■ Problem description: In the stretch from the start of the records through the line containing "pyautogui.click(x=249, y=8)", replace "navbar" with "toolbar" and reproduce every other part of those lines unchanged.

■ Entries for locating text and elements:
^^^^^^^^

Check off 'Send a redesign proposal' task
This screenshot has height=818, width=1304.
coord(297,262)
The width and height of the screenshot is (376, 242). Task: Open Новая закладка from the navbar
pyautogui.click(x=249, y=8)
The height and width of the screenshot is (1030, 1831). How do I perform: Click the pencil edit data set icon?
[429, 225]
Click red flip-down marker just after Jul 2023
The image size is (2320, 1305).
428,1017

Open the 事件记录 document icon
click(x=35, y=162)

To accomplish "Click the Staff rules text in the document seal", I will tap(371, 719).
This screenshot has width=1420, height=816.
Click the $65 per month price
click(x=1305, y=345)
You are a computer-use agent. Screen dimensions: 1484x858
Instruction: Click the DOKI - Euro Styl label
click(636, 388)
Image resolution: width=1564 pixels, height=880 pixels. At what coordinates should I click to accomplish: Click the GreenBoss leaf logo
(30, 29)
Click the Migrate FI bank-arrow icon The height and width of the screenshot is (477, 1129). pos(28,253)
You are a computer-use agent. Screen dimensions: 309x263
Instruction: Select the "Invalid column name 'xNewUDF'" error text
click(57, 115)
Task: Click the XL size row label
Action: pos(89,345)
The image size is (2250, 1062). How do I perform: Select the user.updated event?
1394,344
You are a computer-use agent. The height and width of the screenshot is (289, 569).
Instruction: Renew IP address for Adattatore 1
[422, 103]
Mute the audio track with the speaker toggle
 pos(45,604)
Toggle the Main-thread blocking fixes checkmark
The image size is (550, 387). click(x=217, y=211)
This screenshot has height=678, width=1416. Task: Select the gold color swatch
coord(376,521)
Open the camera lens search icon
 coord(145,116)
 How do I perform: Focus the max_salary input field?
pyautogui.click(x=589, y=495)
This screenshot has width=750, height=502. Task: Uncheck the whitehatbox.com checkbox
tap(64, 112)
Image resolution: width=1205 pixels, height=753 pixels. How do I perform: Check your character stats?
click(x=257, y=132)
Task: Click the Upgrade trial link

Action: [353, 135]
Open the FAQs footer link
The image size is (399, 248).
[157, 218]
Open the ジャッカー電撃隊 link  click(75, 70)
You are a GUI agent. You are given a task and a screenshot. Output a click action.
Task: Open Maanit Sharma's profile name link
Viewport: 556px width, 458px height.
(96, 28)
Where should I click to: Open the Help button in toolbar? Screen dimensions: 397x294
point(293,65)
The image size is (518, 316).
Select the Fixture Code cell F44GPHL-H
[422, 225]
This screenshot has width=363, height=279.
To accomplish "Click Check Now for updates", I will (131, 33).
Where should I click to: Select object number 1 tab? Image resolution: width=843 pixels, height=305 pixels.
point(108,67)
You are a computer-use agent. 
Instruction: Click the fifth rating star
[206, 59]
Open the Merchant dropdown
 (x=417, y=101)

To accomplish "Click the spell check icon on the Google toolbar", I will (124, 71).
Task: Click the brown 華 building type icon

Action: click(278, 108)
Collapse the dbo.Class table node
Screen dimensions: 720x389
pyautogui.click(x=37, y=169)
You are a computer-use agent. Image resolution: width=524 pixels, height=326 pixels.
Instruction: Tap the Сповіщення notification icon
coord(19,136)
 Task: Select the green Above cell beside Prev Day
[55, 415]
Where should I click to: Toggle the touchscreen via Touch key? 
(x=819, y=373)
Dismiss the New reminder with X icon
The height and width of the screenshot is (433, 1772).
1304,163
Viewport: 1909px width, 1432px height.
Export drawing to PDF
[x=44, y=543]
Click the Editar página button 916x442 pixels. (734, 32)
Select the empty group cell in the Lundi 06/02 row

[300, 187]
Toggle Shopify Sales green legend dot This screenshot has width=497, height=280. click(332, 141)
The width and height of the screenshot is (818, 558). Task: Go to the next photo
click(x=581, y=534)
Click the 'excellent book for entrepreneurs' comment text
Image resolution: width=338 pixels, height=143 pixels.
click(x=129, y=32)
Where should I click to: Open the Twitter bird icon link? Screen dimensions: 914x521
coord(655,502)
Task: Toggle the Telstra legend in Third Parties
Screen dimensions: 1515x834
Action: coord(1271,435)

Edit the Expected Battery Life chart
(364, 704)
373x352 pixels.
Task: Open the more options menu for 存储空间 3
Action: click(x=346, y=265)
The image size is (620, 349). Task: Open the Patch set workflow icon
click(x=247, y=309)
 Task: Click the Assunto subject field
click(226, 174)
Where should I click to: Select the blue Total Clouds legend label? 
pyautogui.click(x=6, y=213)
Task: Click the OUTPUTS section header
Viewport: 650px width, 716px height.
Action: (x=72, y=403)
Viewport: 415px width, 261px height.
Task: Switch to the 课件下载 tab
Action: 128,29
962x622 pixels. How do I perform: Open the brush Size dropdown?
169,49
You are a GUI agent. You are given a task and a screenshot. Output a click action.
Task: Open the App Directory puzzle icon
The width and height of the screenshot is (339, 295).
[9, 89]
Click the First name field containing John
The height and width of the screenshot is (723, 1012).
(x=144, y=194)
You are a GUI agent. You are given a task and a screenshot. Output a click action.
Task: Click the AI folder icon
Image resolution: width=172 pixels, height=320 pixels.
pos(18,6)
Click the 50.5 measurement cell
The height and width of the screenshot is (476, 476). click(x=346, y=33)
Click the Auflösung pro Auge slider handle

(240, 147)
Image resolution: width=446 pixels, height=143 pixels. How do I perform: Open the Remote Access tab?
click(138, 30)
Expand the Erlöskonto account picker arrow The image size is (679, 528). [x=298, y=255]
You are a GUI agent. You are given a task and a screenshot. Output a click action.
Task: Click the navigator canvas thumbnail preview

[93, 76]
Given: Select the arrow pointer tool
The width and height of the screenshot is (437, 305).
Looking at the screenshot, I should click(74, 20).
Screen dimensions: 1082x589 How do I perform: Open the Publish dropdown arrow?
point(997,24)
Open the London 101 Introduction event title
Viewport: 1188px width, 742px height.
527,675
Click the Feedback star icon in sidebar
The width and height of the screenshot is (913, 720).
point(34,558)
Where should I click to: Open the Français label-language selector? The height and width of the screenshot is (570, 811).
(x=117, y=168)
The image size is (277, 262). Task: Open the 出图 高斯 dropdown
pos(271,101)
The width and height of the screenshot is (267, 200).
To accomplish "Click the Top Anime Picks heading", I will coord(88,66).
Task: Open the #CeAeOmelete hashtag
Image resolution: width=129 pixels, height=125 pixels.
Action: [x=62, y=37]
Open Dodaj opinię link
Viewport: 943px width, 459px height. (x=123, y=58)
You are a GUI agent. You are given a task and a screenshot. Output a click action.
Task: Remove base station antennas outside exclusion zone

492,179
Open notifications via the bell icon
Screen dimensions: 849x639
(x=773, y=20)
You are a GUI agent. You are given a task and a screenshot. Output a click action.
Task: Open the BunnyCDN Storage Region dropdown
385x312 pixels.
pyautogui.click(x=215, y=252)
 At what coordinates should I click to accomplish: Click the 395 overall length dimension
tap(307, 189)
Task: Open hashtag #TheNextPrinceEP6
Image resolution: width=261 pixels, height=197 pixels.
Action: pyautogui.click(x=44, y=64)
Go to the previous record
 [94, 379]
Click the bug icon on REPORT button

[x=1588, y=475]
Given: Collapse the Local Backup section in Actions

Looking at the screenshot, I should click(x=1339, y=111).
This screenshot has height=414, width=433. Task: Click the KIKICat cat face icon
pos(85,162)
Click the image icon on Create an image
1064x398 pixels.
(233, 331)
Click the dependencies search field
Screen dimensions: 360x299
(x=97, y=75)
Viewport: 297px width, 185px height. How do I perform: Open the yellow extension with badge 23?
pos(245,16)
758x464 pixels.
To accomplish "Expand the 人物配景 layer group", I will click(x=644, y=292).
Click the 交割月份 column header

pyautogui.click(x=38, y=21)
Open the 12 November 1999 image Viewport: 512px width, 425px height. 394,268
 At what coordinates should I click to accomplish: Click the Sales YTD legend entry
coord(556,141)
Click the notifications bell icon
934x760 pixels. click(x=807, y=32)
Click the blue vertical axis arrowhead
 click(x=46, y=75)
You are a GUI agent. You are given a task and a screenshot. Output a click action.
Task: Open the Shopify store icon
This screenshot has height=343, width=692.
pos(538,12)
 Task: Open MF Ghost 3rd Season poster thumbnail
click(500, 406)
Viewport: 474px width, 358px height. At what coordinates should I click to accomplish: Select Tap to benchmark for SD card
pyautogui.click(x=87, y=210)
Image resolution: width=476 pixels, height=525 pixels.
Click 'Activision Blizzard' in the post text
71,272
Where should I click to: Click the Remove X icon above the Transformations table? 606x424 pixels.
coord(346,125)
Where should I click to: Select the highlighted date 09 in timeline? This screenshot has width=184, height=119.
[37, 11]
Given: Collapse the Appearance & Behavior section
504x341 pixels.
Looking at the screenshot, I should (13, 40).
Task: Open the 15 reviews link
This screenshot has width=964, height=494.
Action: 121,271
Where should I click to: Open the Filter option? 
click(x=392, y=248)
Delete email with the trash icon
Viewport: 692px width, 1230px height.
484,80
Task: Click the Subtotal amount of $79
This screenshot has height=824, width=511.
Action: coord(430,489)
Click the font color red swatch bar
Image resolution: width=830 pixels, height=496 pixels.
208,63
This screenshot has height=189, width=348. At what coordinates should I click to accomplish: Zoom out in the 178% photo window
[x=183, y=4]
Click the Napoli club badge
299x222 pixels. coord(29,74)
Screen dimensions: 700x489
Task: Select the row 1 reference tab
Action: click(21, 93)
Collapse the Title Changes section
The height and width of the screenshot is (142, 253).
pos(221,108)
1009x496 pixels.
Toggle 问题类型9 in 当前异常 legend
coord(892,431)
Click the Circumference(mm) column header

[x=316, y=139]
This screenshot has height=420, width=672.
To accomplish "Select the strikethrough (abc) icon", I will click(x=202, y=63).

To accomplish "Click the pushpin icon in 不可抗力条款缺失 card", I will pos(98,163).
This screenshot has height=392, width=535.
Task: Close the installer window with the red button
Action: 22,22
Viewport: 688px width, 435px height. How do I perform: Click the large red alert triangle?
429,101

^^^^^^^^

■ Result:
Check off 'Send a redesign proposal' task
This screenshot has height=818, width=1304.
coord(297,262)
The width and height of the screenshot is (376, 242). Task: Open Новая закладка from the toolbar
pyautogui.click(x=249, y=8)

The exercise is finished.